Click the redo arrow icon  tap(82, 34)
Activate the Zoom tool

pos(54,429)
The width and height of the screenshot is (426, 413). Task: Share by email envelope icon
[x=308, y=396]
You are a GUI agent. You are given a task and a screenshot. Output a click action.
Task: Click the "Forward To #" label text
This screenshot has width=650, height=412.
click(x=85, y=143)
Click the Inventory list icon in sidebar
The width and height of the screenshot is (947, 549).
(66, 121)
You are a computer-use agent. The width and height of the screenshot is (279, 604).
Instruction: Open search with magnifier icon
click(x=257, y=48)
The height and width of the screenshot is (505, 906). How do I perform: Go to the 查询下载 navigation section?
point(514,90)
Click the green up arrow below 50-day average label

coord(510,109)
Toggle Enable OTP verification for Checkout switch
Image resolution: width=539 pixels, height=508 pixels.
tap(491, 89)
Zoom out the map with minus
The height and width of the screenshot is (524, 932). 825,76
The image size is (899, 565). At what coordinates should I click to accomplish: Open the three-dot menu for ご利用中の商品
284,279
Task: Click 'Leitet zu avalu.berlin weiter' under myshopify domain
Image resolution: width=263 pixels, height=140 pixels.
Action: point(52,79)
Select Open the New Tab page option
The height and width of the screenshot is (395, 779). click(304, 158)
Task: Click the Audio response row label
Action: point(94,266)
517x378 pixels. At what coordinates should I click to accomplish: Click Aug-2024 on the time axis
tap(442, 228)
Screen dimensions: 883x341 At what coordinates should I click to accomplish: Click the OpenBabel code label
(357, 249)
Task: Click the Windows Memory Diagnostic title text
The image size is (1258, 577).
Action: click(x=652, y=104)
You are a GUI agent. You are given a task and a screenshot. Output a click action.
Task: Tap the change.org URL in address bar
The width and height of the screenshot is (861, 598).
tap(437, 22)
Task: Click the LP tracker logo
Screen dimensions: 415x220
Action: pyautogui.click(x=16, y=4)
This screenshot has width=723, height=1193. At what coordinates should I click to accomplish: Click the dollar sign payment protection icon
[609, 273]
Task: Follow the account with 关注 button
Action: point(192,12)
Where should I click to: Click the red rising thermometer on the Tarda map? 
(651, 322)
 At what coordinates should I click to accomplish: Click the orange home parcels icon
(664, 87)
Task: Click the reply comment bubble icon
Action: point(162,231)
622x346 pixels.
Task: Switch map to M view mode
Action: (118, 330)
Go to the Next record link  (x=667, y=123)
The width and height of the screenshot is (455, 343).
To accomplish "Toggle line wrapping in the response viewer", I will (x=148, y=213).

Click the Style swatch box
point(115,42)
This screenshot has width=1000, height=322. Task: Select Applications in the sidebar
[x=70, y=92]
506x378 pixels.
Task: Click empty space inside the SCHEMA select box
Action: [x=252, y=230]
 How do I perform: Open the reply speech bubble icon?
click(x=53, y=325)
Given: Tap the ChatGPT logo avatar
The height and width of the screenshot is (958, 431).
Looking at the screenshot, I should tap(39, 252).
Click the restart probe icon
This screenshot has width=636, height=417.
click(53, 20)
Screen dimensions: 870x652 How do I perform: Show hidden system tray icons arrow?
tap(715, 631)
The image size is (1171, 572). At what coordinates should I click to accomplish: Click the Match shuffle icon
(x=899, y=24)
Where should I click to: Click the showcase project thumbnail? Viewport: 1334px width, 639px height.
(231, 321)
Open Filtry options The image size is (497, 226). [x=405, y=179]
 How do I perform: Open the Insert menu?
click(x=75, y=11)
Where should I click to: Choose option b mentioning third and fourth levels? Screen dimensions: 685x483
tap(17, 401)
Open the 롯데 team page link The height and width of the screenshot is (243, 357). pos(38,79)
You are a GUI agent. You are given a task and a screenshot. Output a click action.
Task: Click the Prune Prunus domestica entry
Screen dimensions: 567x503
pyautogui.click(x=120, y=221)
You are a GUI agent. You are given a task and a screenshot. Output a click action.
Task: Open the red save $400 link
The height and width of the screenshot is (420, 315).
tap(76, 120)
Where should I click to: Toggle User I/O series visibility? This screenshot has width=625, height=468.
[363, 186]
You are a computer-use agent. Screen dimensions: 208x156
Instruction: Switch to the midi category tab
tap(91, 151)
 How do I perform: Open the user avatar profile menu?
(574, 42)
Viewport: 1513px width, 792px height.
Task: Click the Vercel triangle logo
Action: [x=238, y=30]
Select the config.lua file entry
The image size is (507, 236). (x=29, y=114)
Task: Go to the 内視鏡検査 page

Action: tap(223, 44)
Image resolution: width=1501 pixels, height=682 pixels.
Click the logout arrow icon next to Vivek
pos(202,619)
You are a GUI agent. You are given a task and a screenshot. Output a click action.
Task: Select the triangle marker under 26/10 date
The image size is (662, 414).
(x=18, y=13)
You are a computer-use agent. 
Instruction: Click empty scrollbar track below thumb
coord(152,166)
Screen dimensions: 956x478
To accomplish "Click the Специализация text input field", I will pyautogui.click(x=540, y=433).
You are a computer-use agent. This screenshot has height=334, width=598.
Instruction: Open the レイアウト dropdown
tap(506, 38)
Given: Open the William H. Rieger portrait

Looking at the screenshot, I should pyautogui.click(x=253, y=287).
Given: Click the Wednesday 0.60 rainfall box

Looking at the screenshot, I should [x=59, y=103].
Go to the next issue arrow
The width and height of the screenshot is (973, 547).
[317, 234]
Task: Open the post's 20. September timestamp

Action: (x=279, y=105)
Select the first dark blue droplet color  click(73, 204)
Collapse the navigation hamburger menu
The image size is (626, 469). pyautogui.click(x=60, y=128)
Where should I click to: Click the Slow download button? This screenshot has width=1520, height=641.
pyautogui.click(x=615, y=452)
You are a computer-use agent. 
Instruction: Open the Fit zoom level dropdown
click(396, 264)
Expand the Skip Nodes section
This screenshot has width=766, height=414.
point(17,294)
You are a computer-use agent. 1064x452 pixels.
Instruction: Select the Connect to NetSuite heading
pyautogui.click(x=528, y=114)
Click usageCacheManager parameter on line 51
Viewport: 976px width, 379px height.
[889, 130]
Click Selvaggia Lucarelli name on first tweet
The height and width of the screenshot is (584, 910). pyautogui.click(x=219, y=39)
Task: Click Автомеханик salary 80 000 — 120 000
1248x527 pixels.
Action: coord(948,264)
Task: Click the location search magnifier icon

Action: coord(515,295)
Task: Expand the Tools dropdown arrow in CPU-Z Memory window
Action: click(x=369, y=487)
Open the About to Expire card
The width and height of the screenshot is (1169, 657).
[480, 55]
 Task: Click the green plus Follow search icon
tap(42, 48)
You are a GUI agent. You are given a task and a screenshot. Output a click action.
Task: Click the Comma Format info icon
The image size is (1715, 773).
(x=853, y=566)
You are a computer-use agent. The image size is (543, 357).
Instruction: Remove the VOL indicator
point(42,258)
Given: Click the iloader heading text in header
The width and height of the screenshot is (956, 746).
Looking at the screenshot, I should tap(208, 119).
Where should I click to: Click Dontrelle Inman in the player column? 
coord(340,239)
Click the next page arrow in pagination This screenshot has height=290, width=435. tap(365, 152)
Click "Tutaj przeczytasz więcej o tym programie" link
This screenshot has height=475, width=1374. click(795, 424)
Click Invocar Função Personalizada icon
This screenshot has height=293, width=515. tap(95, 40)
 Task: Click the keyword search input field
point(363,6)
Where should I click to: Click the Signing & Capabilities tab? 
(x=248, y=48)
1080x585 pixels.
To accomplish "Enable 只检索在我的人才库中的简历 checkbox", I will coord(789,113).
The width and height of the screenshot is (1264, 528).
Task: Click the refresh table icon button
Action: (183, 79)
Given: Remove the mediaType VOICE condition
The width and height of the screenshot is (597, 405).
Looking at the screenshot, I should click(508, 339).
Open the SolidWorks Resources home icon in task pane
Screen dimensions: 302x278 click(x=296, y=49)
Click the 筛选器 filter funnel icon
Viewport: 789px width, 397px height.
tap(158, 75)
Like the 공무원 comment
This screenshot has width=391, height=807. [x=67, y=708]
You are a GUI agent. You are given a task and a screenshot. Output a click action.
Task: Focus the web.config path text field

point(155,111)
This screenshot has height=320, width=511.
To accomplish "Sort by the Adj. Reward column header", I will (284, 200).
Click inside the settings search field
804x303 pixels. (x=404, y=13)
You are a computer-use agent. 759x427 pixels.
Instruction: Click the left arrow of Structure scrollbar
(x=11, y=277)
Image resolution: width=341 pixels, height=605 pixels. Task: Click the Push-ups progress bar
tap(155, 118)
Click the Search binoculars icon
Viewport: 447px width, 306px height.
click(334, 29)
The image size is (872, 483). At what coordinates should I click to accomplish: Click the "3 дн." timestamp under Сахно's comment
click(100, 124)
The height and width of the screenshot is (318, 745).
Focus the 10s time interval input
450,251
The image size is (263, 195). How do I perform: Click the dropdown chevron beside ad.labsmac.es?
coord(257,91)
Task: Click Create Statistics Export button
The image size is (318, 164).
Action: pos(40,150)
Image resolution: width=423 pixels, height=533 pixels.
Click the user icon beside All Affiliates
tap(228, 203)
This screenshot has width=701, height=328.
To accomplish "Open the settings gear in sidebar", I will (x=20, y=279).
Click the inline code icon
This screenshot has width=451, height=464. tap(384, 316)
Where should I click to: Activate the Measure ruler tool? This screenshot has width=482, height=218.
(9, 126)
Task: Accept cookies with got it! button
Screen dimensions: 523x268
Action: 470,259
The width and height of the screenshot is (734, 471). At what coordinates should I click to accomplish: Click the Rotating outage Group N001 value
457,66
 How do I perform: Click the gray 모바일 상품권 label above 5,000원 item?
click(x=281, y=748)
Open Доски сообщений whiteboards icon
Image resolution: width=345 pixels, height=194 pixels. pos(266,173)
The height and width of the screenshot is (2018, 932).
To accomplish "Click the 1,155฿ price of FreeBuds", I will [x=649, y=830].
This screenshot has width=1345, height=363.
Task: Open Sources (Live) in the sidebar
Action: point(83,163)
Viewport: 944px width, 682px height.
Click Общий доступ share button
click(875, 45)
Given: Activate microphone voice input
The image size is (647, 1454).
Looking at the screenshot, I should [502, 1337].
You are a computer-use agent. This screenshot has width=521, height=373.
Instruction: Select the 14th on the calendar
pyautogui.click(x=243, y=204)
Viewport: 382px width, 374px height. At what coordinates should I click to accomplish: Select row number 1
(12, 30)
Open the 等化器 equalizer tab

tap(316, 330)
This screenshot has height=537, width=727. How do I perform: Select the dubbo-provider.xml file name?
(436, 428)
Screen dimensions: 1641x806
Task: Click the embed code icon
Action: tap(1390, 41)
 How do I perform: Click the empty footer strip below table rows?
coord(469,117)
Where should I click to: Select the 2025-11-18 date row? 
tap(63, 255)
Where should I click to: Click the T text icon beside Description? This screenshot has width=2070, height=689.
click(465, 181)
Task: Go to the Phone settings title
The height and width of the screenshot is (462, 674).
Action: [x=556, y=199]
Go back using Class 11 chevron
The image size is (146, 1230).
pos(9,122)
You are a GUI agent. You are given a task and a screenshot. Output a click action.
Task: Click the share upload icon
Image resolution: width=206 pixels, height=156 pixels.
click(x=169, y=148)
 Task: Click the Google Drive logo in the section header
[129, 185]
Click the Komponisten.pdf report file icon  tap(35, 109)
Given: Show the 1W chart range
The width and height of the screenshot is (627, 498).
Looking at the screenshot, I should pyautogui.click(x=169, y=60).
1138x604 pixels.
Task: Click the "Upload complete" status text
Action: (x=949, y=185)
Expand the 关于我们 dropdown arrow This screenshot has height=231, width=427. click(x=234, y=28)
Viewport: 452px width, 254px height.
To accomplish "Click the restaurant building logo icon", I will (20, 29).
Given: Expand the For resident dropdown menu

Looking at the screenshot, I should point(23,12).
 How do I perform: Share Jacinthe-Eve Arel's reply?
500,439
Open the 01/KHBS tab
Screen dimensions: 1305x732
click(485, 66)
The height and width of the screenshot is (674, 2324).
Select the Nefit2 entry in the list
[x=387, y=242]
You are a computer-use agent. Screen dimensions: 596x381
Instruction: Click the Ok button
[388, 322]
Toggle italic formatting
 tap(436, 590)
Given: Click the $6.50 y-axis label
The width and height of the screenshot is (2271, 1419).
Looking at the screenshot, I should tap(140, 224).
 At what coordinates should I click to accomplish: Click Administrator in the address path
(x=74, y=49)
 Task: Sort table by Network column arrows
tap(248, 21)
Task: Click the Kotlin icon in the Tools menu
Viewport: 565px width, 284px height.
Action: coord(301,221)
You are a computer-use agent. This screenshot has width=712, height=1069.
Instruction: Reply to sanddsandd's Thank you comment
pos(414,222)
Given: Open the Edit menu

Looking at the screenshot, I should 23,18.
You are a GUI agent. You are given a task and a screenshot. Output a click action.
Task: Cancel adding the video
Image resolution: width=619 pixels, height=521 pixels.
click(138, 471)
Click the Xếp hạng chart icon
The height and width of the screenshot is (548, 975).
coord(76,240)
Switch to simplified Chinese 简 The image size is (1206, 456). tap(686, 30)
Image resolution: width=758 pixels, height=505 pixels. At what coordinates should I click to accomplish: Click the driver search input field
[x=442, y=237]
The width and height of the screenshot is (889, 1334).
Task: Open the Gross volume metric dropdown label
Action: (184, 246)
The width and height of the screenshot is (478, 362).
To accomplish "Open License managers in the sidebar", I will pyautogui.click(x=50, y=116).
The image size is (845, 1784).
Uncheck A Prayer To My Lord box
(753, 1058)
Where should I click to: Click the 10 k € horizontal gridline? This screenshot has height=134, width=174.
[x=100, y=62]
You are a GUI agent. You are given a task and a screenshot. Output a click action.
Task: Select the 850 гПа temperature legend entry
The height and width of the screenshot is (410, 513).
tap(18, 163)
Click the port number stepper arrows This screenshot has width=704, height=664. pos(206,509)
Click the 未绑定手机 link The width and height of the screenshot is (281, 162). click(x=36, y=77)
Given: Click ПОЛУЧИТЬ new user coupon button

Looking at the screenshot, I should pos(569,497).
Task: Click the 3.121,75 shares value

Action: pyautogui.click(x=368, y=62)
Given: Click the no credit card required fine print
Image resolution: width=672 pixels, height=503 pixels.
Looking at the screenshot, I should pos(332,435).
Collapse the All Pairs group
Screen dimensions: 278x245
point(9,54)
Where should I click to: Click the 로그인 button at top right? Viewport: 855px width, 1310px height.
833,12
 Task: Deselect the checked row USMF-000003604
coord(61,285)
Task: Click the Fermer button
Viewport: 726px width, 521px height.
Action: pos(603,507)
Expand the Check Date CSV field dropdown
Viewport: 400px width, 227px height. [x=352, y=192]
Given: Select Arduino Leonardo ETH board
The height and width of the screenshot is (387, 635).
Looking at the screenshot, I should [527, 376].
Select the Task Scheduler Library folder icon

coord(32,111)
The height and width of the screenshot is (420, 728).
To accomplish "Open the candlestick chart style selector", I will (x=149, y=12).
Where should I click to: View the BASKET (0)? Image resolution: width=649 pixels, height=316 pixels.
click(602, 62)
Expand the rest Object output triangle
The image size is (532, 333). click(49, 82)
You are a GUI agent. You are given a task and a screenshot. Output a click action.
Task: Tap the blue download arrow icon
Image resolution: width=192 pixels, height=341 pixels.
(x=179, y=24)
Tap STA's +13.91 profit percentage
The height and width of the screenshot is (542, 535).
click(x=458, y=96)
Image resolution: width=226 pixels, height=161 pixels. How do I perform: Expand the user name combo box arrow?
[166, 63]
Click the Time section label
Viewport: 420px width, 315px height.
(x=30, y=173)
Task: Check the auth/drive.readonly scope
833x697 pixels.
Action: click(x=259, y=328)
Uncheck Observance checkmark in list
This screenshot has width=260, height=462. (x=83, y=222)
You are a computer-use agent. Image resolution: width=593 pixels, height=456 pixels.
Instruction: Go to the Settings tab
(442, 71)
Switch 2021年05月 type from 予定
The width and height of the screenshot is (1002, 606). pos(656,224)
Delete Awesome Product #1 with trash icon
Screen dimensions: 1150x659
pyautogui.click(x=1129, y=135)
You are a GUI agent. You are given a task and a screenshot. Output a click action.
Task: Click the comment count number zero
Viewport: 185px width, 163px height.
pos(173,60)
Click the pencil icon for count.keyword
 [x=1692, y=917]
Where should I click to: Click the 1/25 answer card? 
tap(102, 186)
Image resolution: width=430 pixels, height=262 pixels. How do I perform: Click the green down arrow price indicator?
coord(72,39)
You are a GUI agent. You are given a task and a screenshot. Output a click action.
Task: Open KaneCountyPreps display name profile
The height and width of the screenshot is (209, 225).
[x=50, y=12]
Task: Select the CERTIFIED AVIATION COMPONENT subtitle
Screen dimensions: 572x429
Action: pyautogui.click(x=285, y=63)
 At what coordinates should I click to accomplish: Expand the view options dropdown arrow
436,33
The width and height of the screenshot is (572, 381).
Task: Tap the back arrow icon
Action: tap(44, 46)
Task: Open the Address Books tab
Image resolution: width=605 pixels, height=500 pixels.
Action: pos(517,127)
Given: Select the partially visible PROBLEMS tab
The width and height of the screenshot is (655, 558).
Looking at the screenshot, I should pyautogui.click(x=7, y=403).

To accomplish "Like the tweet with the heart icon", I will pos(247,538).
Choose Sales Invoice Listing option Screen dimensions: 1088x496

•••••

[Brief]
Across the listing, tally every line that includes the word "blue" and supply the total alone.

[Result for this exercise]
2